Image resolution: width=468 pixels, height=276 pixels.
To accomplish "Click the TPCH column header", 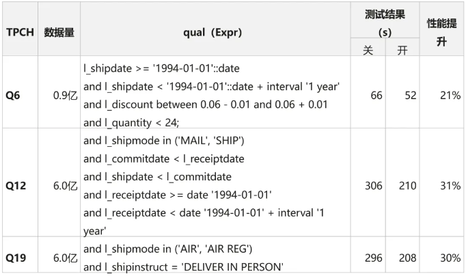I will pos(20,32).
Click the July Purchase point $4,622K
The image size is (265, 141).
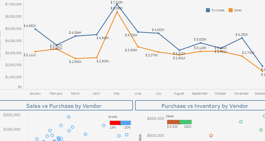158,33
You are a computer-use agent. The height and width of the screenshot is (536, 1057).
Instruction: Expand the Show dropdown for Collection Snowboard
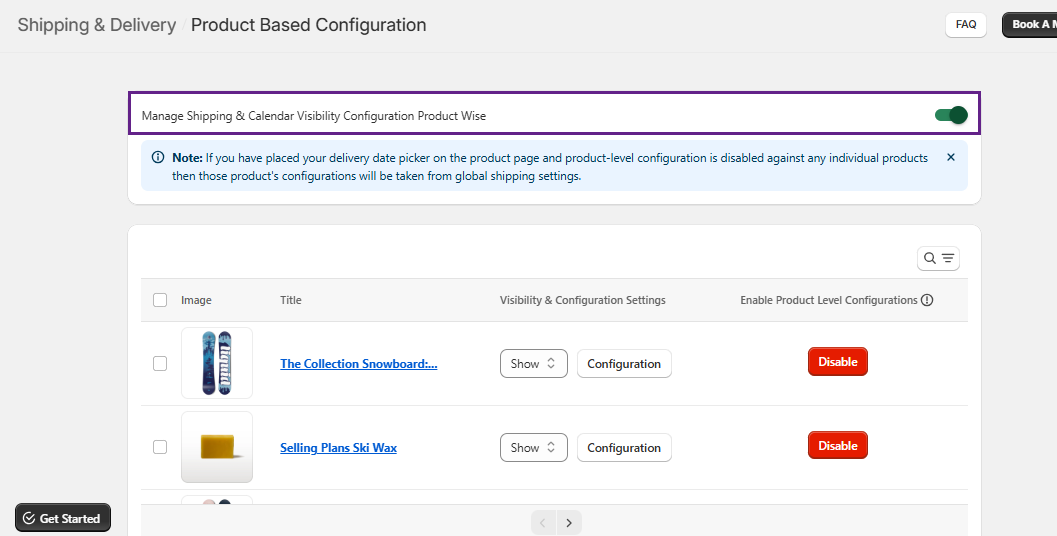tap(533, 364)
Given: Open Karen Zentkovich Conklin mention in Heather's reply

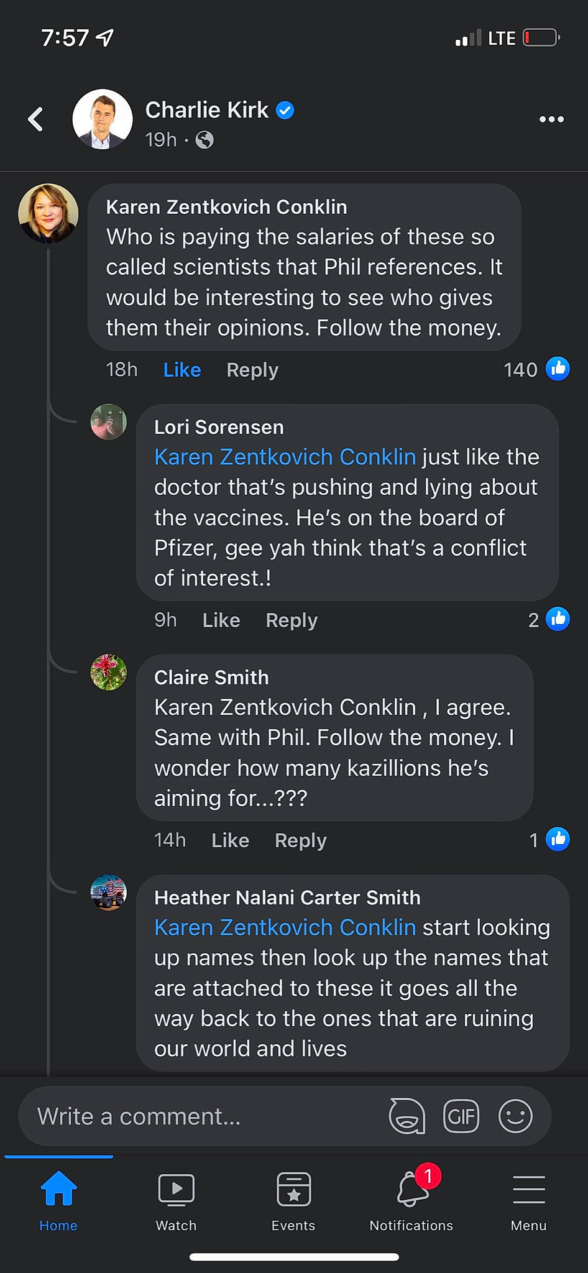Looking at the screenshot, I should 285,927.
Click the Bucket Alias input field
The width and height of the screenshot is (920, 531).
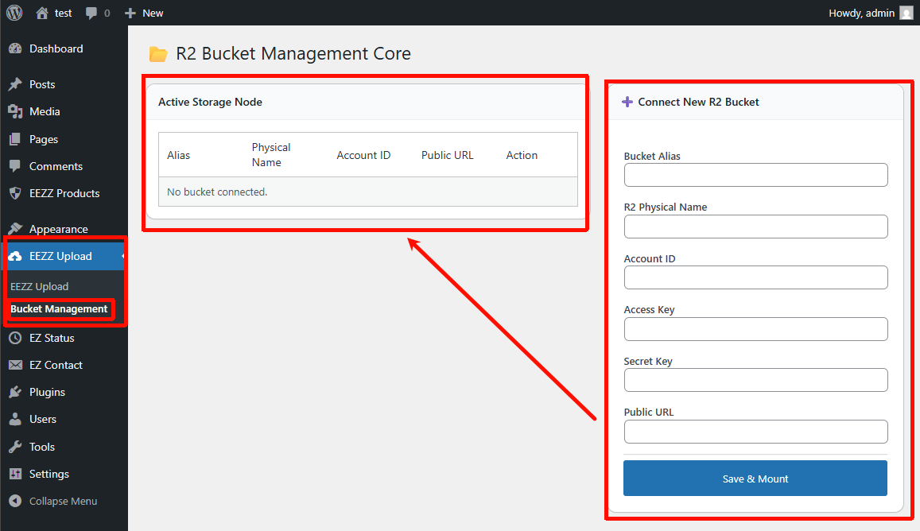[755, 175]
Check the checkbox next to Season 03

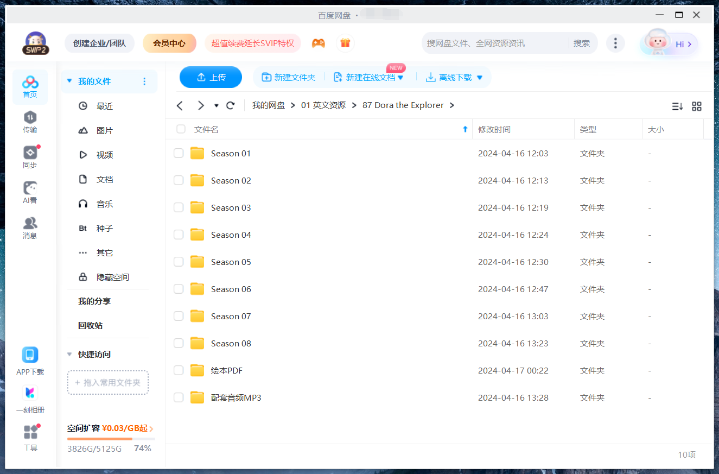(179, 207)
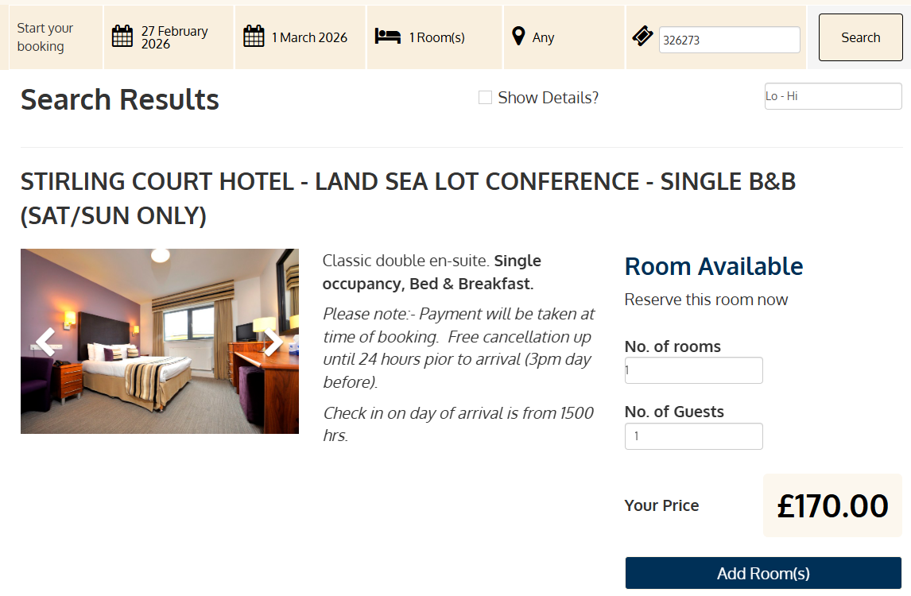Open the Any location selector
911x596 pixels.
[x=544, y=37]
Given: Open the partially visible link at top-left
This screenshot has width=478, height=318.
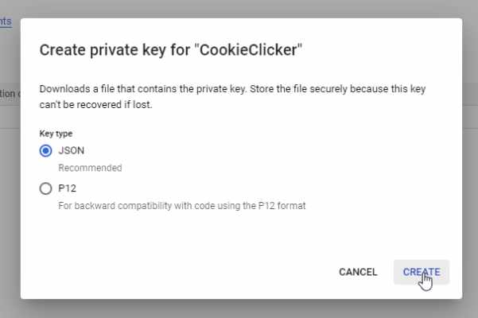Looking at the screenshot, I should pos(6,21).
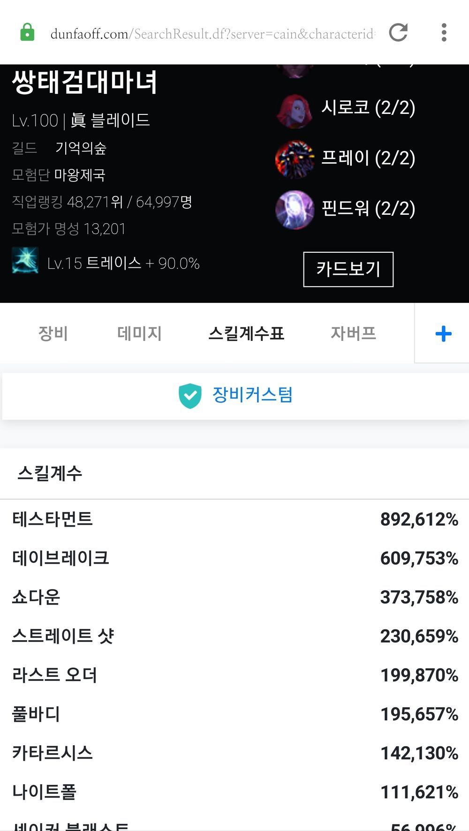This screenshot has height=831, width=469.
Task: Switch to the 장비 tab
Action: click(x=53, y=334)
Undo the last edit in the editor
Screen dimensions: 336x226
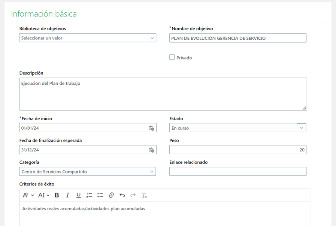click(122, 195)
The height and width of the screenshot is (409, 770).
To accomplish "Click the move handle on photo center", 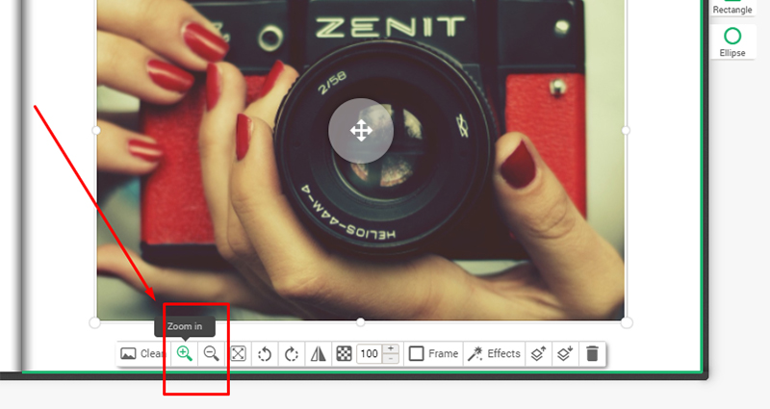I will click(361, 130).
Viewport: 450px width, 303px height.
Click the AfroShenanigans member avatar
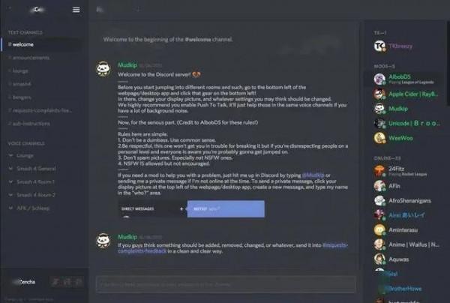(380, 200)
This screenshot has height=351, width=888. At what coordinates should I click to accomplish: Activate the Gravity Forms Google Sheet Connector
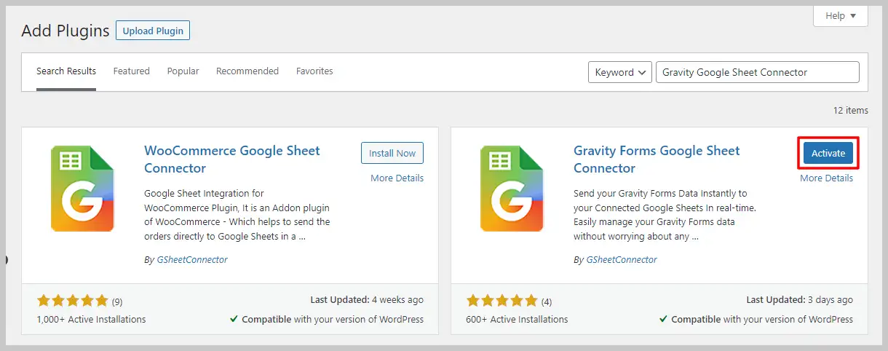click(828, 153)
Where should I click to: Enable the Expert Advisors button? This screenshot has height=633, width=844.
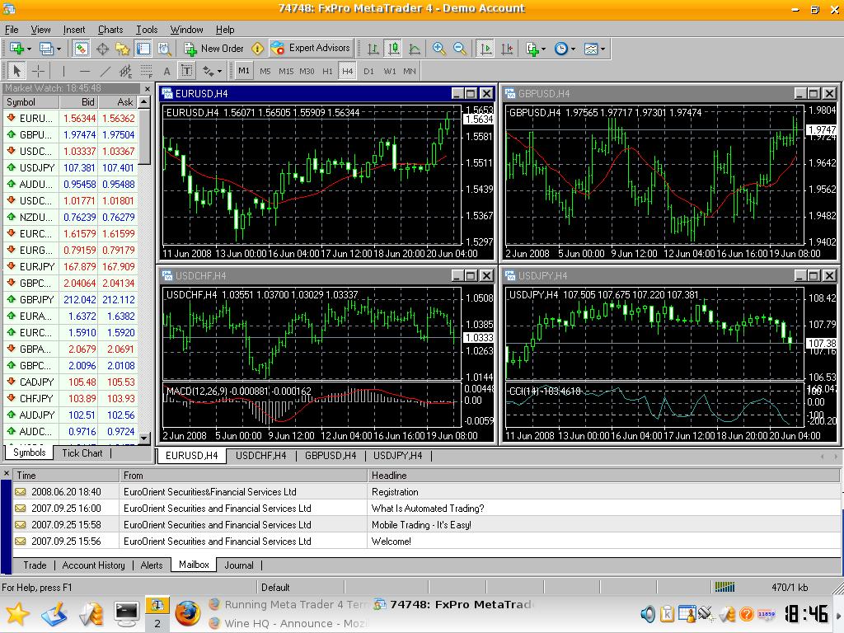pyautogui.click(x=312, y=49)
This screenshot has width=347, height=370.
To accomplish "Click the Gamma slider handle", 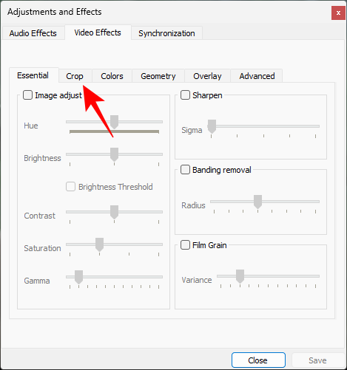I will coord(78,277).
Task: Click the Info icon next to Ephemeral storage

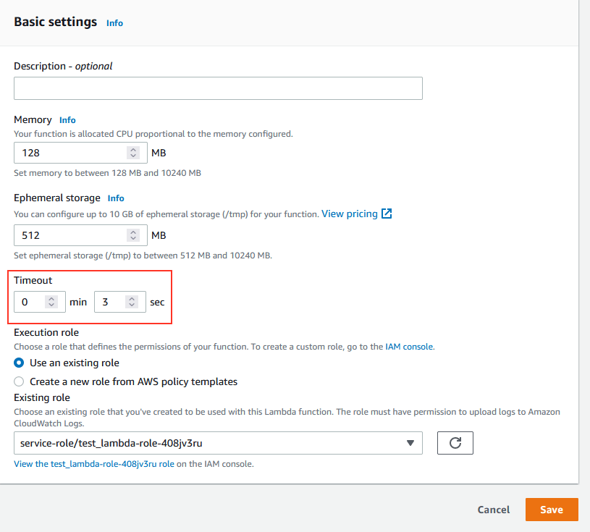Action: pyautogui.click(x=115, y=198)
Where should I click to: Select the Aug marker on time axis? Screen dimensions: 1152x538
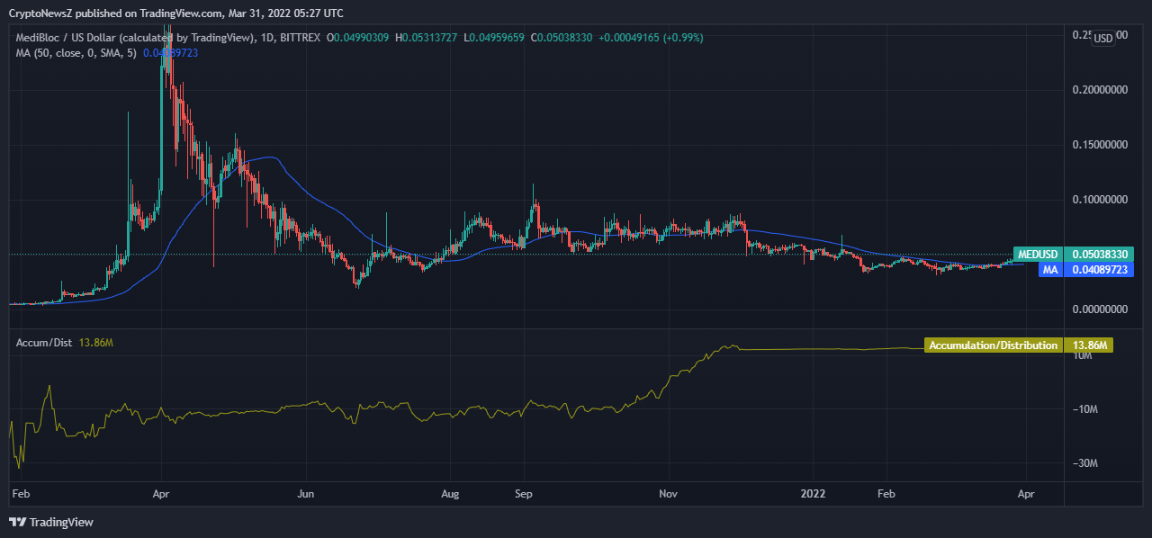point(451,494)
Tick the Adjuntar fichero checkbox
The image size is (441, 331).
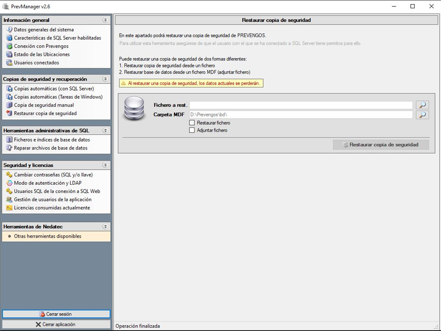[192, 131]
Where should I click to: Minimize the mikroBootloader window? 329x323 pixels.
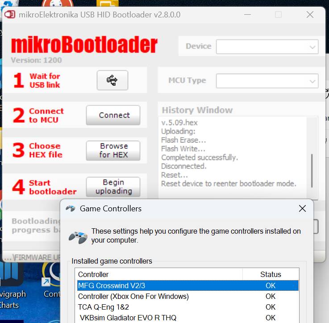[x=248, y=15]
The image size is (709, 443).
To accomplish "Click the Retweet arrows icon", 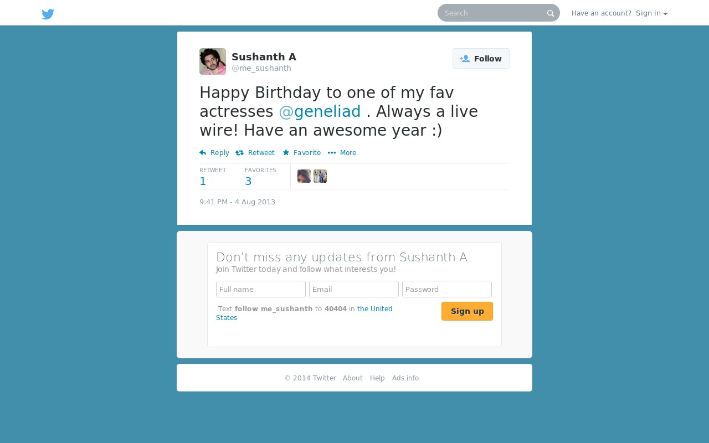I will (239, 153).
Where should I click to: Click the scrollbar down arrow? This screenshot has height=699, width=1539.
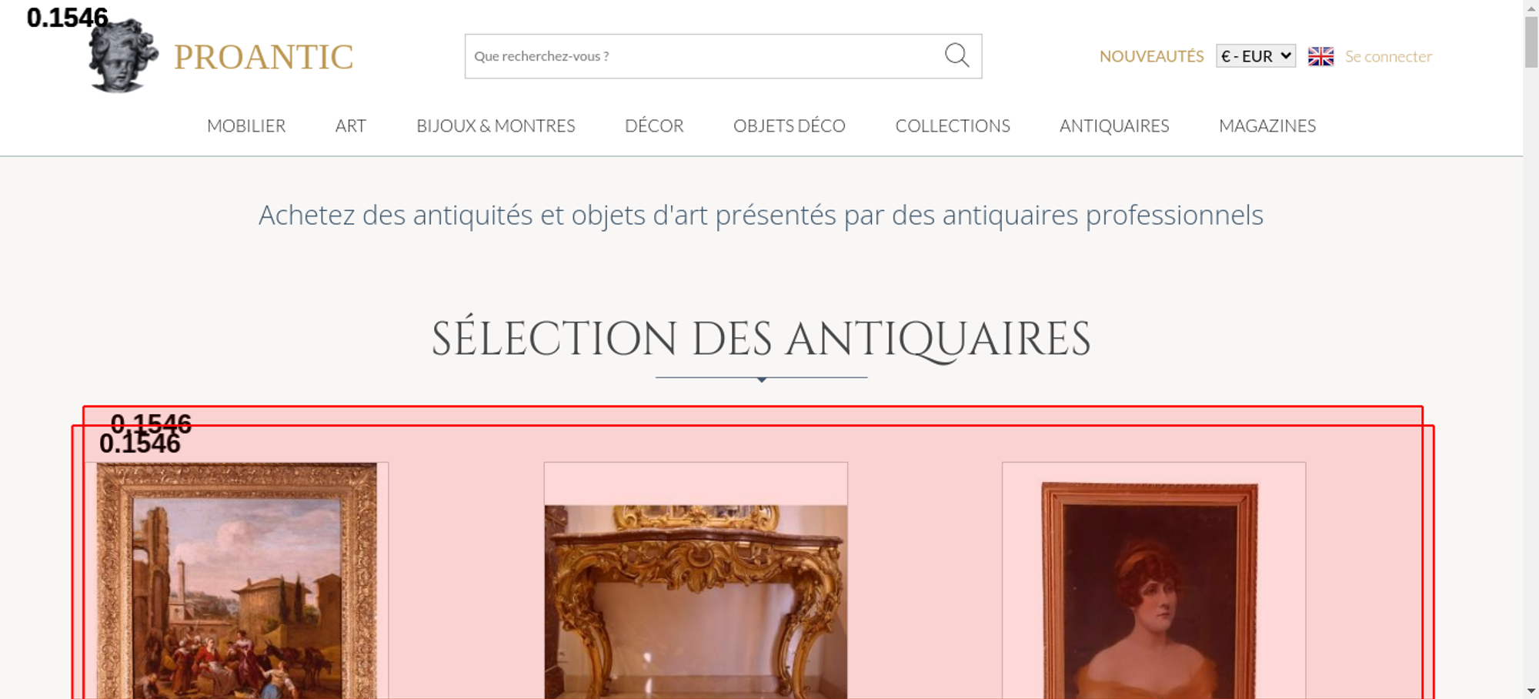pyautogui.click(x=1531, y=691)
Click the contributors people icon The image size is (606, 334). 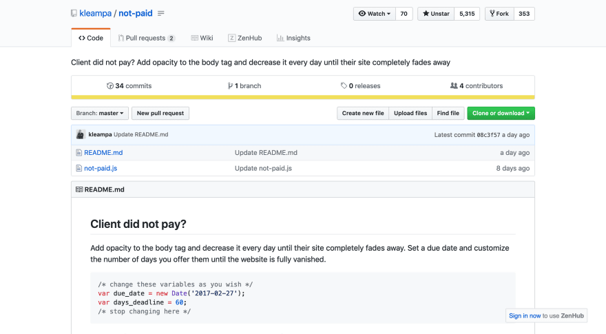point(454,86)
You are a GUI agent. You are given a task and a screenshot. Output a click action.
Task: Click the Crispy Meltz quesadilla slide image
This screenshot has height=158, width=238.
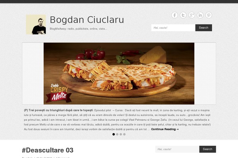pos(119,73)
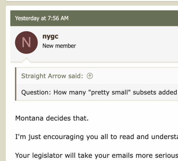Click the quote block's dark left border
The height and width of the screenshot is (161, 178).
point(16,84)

# Problem:
Starting from the records above, filter out all lines except those containing the word "agent".

# Output:
You are a computer-use agent. The height and width of the screenshot is (536, 1057).
You are a GUI agent. You are given a task and a screenshot. Output a click action.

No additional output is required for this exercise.